For the first time in his life he is popular. The man who couldn’t get a date to the prom now has women phoning him, beautiful, intelligent women. His social barometer goes from sub-arctic, where it’s been stuck since his youth, to muy caliente overnight. He suddenly finds himself standing on a penthouse terrace, Champaign in hand, a Hollywood starlet on his left shoulder, the most talented and sexiest neurosurgeon in the history of medicine on his right, his head in the stars and the world at his feet. It’s everything he ever dreamed of, and as he stands there drinking it all in he thinks…
“I’m bored now. What’s next?”
So he sells off his interest in the NEXT BIG THING, vacates his penthouse, kisses the women goodbye, books a five-star hotel in Tahiti (He’s keeping the money. He might seem crazy, but he’s not stupid) where he can contemplate life for a while and think about where it might take him next. Or, more accurately, where he might take his life because one thing he’s learned in his time here is that it’s up to him to make his life whatever it is going to be.
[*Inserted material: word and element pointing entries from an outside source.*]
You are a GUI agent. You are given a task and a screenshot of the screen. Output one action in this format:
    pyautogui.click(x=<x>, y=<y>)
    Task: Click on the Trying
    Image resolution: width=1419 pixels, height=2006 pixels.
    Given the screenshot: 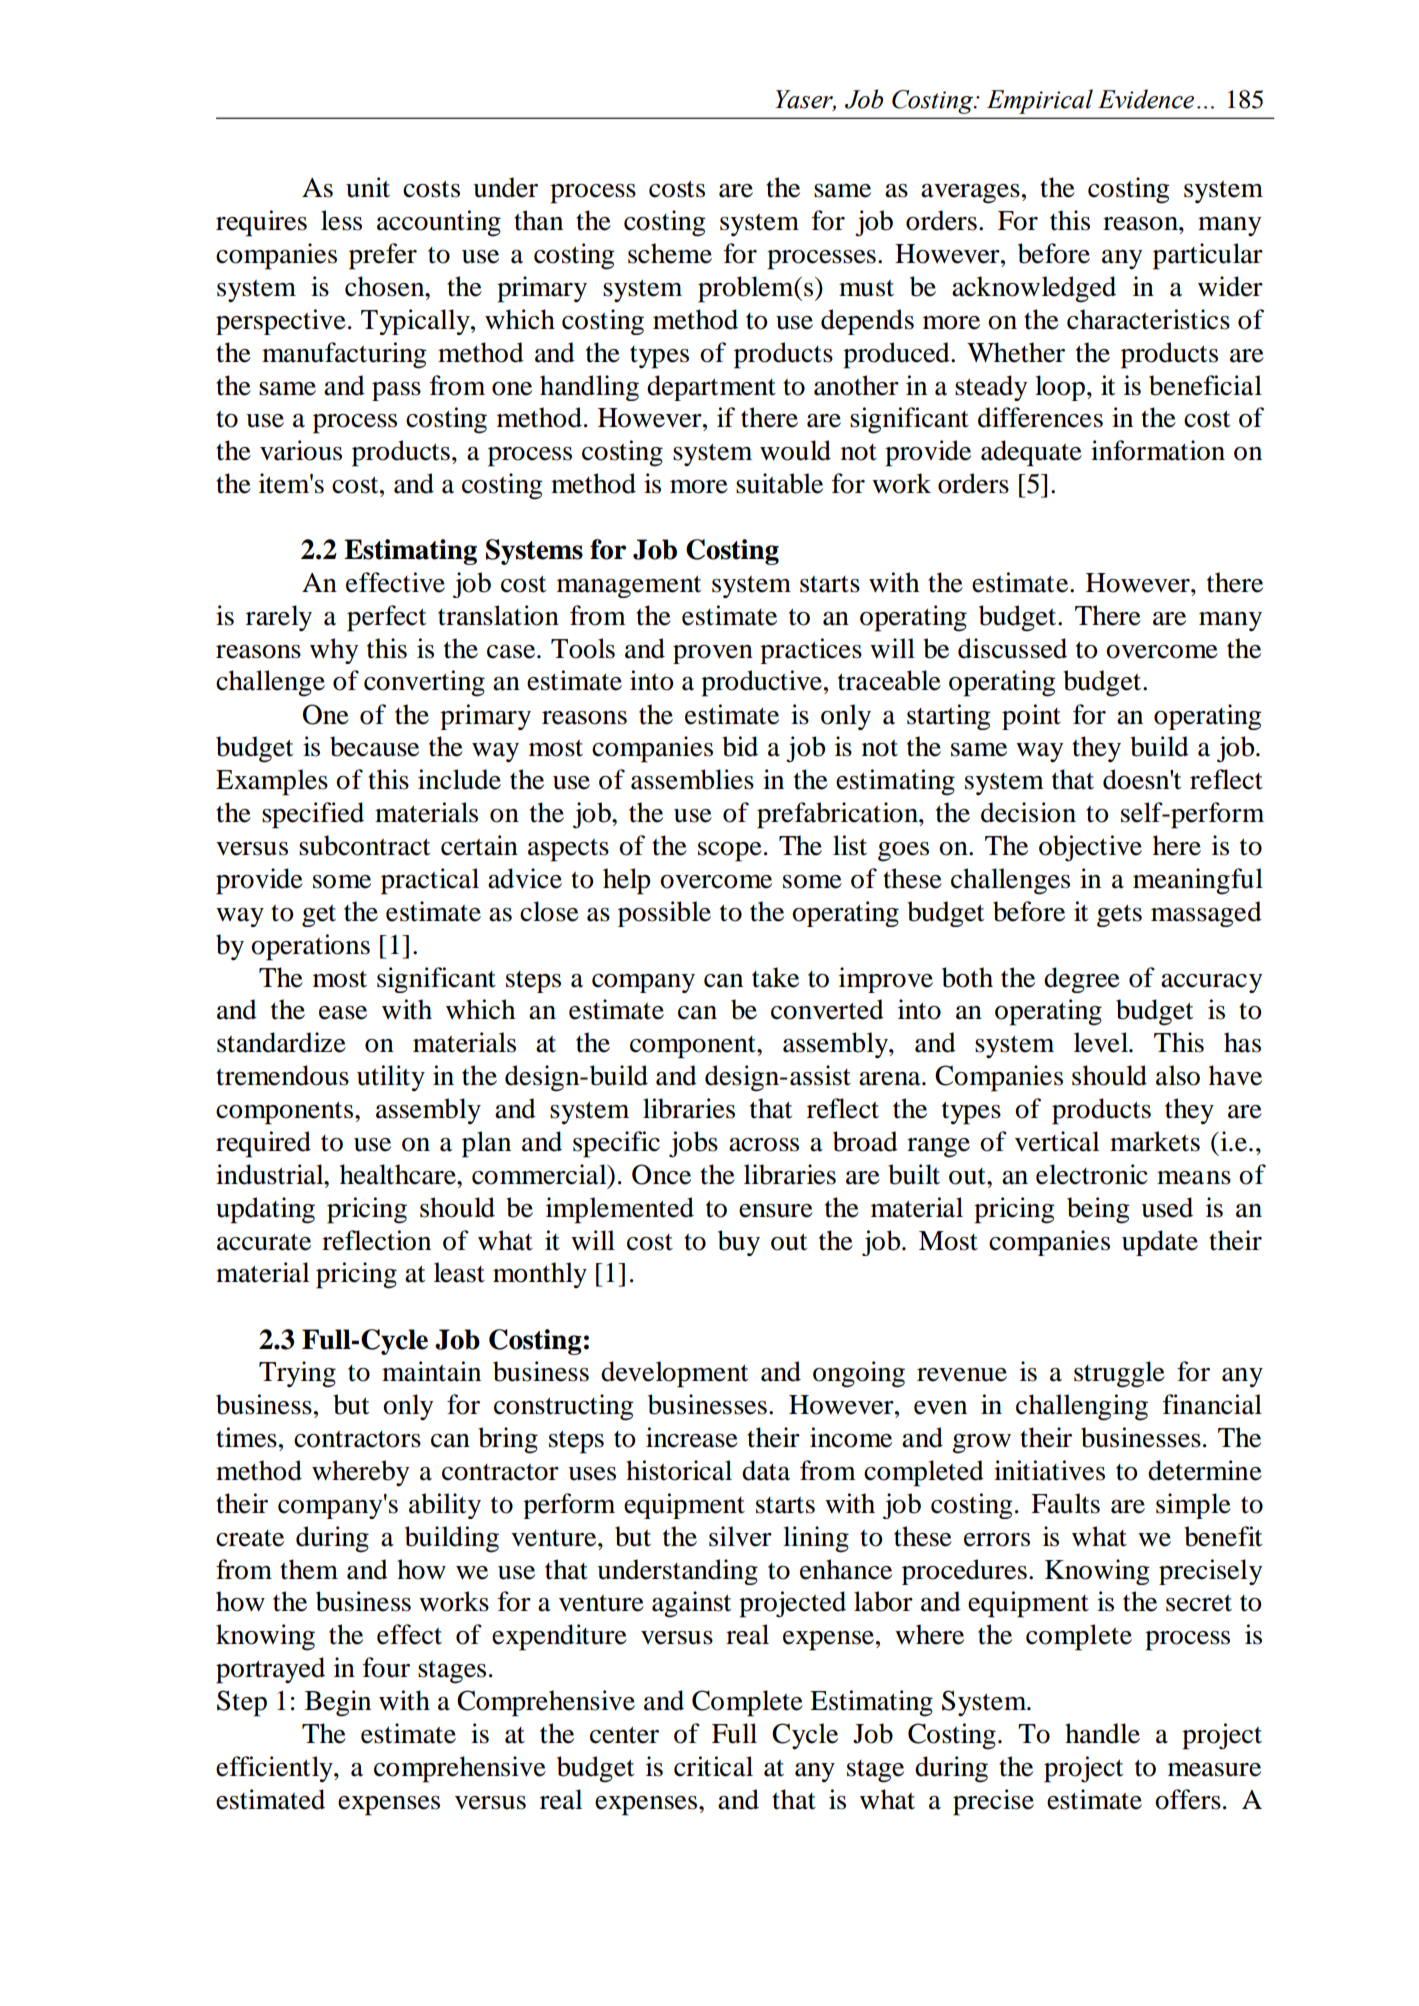 What is the action you would take?
    pyautogui.click(x=297, y=1374)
He learned in high school that, like most people, only the rare few get to have a charmed life where they, as a natural matter of course, get to be King and Queen of the prom without having to work for any of it.
He checks in, wanders down to the poolside bar, and orders an umbrella drink. The bartender looks familiar – they’re about the same age. He strikes up a conversation with the bartender and, after a few incorrect guesses, realizes this is the guy. He’s the football star, the prom king, the anointed one. “What happened?” he asks the bartender.
“Eh, I don’t know. Once I graduated life just seemed to be over. There was no excitement. One day I was getting all-state football awards and the next I was working in my father’s used car lot, with 40 or so years to go. Debra (A.K.A. prom queen) and I soon got bored with our lives and each other. Finally I couldn’t take it anymore. I packed my bags and just went, with no plan. Deb was already gone anyway, in her heart at least. I’m kind of working my way across the world now. It’s not dull anyway, there’s always something to see. Last I heard Deb was studying shamanism somewhere in Colorado “
In an epiphany (I’ll have one for him, in case he misses it) the bartender’s former classmate realizes he spent years of his life competing against an ideal that was an illusion. He is now a millionaire, the hometown hero of his youth is his bartender, and both of them are disillusioned with what they once considered success. He smiles ruefully and says, “Remember what I was like in high school”? The bartender doesn’t. Why would he? He was a football star and this guy was just another acne-riddled geek. Oh well.
What can we learn from this story?
We come into this life to experience it. We seek and strive for the experiences we desire. We have those experiences and we may enjoy them a great deal. We become familiar with them, they become routine and we start to get bored. I don’t care if Joe the bin collector or Batman (the good one with Christian Bale). If you do the same thing the same way over and over again, day in day out, you are going to get fed up.
This is not to say that you should all ditch your lives every few years with no consideration for anyone else. But there are many ways to change, externally and internally, moving deeper as opposed to moving further away. Even small changes can keep life fresh for you, help you grow, and keep you from stagnating. When you try to avoid change you are really cutting yourself off from life, because life is change and there is always movement. There is always something to be released and something to be embraced. Something to leave and somewhere to go, even if it’s only on the scale of a new book or a new barber, moving house to a better location, moving your mind from couch potato status to a night course. Like a shark, movement is required to truly stay alive. It’s only natural.